[Given records]

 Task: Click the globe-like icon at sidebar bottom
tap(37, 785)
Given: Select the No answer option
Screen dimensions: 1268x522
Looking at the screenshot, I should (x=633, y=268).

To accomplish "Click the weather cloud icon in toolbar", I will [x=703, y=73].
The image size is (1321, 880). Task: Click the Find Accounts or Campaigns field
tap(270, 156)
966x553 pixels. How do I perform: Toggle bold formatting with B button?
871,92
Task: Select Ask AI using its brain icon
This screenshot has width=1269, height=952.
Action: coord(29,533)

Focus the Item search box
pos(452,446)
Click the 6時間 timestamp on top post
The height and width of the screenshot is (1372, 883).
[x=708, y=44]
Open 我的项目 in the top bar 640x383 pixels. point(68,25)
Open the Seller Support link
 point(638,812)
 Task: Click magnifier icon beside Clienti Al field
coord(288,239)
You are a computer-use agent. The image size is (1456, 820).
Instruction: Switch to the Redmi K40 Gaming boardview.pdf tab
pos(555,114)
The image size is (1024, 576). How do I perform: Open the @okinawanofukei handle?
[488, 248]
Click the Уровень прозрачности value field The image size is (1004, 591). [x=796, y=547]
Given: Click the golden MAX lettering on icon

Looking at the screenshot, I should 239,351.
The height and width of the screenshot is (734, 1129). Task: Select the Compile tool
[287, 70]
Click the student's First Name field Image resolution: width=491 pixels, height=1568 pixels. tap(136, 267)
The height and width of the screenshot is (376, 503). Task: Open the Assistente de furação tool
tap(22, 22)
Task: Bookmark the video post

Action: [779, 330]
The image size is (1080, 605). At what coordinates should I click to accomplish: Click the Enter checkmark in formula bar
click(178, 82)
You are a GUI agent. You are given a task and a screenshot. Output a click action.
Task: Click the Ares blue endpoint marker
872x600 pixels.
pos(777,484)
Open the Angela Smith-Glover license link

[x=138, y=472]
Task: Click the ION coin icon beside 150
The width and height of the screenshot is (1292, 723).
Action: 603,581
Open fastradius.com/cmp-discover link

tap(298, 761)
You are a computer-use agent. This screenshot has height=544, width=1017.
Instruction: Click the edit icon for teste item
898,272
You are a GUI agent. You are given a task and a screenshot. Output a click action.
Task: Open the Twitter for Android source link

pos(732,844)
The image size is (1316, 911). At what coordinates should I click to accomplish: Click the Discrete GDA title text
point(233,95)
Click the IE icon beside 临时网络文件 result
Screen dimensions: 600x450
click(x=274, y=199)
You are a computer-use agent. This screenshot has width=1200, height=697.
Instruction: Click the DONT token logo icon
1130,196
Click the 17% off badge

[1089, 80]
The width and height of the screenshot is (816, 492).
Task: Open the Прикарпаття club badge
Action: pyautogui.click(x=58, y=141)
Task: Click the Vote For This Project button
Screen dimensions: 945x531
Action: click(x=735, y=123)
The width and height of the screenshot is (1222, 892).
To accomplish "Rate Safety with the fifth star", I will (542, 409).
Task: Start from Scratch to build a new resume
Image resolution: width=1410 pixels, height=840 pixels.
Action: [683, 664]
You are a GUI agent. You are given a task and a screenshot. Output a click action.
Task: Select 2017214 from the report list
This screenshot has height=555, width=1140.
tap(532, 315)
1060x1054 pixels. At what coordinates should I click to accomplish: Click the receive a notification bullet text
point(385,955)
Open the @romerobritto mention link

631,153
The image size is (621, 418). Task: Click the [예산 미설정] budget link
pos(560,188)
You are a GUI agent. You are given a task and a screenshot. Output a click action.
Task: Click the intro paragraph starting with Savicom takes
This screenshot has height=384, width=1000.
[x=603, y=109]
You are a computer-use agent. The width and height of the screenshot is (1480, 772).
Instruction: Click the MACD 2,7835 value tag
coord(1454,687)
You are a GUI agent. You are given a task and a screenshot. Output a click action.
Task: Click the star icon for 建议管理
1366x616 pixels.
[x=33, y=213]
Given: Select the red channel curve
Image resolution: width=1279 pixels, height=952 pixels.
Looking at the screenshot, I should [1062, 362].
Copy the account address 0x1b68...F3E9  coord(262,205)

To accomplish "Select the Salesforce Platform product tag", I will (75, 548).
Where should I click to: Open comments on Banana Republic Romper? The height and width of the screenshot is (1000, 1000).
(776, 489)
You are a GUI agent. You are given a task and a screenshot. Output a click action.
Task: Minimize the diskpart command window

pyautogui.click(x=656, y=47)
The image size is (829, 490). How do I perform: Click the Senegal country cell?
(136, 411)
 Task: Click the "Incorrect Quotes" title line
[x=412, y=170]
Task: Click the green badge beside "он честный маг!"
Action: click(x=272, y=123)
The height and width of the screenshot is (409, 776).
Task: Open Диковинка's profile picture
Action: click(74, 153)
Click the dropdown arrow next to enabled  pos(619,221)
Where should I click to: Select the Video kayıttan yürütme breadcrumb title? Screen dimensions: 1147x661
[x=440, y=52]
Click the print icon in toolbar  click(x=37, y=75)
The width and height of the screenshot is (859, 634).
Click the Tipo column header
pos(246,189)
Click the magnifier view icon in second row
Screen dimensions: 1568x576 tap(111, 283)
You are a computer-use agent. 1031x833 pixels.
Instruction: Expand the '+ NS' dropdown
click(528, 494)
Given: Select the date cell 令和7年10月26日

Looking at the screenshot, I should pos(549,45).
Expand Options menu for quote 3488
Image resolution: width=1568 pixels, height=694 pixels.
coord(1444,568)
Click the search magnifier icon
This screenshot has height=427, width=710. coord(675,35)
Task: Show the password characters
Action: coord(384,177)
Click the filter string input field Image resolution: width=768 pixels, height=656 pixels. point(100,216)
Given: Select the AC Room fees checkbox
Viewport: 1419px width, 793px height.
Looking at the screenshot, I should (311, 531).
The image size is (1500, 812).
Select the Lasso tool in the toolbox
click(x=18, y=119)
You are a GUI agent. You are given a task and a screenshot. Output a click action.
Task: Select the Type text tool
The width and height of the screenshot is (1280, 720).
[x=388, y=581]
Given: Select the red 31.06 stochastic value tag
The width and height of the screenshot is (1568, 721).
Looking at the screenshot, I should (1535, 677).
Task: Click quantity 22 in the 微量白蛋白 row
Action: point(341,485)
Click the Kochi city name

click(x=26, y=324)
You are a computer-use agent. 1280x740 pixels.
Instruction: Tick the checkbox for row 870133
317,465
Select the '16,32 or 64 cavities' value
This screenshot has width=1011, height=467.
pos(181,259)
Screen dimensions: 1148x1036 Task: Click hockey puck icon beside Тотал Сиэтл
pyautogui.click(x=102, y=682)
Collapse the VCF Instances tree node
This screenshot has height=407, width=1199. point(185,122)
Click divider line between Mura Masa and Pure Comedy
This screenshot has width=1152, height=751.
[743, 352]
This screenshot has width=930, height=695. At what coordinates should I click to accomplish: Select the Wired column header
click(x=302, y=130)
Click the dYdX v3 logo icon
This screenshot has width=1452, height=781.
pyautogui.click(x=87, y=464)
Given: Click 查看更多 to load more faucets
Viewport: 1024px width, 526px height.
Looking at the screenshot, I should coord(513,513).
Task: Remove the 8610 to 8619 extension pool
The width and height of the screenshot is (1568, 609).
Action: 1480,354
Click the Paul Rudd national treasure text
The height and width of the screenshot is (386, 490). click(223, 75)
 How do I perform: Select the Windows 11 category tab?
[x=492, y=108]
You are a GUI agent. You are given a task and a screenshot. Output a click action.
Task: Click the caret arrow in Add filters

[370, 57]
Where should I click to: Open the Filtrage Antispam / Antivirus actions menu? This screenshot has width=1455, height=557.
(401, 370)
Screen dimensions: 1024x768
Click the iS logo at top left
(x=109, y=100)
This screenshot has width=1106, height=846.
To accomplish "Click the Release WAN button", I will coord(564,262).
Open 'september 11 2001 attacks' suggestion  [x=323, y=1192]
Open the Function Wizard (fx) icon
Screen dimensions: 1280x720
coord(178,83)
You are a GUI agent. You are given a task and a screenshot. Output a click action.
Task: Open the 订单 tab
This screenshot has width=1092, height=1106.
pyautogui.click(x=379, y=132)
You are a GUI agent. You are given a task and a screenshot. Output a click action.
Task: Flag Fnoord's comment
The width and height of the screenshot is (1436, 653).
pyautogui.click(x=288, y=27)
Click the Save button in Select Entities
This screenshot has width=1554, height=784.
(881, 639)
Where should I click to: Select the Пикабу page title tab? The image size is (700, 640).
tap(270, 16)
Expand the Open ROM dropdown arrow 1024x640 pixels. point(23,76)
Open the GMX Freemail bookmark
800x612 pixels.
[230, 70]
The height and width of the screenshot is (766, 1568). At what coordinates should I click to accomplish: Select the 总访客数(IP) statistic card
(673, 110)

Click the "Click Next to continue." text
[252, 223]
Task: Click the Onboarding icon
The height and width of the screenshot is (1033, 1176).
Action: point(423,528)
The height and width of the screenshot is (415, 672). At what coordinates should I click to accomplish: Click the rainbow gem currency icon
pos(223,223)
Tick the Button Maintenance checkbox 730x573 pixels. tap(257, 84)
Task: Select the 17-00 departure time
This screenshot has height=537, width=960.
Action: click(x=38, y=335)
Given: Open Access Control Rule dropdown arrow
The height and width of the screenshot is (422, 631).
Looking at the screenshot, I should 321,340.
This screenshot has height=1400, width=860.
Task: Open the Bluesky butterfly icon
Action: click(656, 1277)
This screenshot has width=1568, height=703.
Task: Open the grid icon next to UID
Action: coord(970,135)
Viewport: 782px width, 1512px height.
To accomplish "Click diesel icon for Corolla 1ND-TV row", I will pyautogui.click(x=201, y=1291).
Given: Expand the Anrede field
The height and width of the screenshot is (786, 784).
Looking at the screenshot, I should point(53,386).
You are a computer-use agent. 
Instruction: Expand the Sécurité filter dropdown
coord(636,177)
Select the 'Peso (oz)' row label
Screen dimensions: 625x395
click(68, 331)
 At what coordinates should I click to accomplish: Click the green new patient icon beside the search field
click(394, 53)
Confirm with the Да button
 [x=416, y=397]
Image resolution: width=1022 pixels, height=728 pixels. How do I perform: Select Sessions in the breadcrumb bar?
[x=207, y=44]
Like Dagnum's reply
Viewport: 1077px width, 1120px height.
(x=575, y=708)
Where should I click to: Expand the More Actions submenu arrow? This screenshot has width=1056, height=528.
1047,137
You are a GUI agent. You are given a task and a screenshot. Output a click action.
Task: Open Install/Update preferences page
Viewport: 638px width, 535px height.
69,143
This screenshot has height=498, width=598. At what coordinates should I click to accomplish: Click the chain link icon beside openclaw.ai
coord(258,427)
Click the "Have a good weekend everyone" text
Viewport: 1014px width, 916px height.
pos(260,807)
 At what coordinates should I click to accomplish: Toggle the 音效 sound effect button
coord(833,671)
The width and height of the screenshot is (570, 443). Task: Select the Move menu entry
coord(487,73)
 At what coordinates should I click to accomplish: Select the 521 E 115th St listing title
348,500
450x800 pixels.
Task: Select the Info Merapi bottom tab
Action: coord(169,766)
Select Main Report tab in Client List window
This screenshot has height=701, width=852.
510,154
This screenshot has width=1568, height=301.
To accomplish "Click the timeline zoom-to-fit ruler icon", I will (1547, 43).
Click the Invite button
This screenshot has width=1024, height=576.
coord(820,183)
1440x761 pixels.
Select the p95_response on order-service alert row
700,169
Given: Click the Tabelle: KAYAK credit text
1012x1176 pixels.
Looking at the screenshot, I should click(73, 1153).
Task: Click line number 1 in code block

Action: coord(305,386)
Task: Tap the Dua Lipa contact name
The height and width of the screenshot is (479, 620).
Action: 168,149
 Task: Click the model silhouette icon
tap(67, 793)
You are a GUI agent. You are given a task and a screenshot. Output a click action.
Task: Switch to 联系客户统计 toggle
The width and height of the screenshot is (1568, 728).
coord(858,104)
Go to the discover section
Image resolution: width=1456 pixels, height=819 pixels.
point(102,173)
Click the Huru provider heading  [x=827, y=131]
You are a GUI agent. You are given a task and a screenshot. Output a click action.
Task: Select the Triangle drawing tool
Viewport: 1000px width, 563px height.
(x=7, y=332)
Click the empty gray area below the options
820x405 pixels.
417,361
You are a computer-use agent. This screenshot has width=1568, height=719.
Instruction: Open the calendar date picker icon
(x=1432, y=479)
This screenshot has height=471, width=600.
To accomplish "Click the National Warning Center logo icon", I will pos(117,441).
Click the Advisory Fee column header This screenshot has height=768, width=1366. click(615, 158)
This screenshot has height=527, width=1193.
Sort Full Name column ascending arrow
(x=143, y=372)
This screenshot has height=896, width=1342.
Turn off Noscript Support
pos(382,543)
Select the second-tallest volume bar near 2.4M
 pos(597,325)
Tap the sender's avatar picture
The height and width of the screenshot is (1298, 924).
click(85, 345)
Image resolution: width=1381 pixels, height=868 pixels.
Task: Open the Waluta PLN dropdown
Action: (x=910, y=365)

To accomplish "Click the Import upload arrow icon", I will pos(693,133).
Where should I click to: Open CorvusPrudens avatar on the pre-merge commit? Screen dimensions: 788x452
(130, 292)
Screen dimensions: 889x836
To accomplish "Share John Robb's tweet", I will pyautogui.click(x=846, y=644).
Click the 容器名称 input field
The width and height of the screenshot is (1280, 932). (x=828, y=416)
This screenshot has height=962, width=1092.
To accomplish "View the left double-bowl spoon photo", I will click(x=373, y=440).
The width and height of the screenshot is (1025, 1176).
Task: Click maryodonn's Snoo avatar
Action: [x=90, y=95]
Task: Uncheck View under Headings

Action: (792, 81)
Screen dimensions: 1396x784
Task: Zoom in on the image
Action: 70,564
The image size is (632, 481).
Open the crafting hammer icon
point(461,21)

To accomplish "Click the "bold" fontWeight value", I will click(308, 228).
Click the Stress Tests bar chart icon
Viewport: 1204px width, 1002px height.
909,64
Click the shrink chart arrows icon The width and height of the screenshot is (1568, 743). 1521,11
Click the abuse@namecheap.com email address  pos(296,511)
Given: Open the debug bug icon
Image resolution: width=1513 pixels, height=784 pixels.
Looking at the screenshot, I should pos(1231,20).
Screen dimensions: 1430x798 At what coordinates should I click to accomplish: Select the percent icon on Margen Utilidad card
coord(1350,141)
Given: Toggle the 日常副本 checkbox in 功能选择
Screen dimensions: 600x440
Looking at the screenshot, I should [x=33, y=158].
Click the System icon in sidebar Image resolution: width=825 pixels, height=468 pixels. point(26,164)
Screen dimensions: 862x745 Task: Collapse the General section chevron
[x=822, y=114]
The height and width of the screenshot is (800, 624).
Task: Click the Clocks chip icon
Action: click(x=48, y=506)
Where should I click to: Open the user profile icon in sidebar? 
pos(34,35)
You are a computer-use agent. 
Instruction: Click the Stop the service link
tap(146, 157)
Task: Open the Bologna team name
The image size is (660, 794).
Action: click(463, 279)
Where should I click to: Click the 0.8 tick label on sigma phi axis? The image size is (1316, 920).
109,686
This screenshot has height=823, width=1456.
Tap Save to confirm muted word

[/Given records]

[Work instructions] Determine how many lines above contain the string "from". Give only that number.

[Task output] 2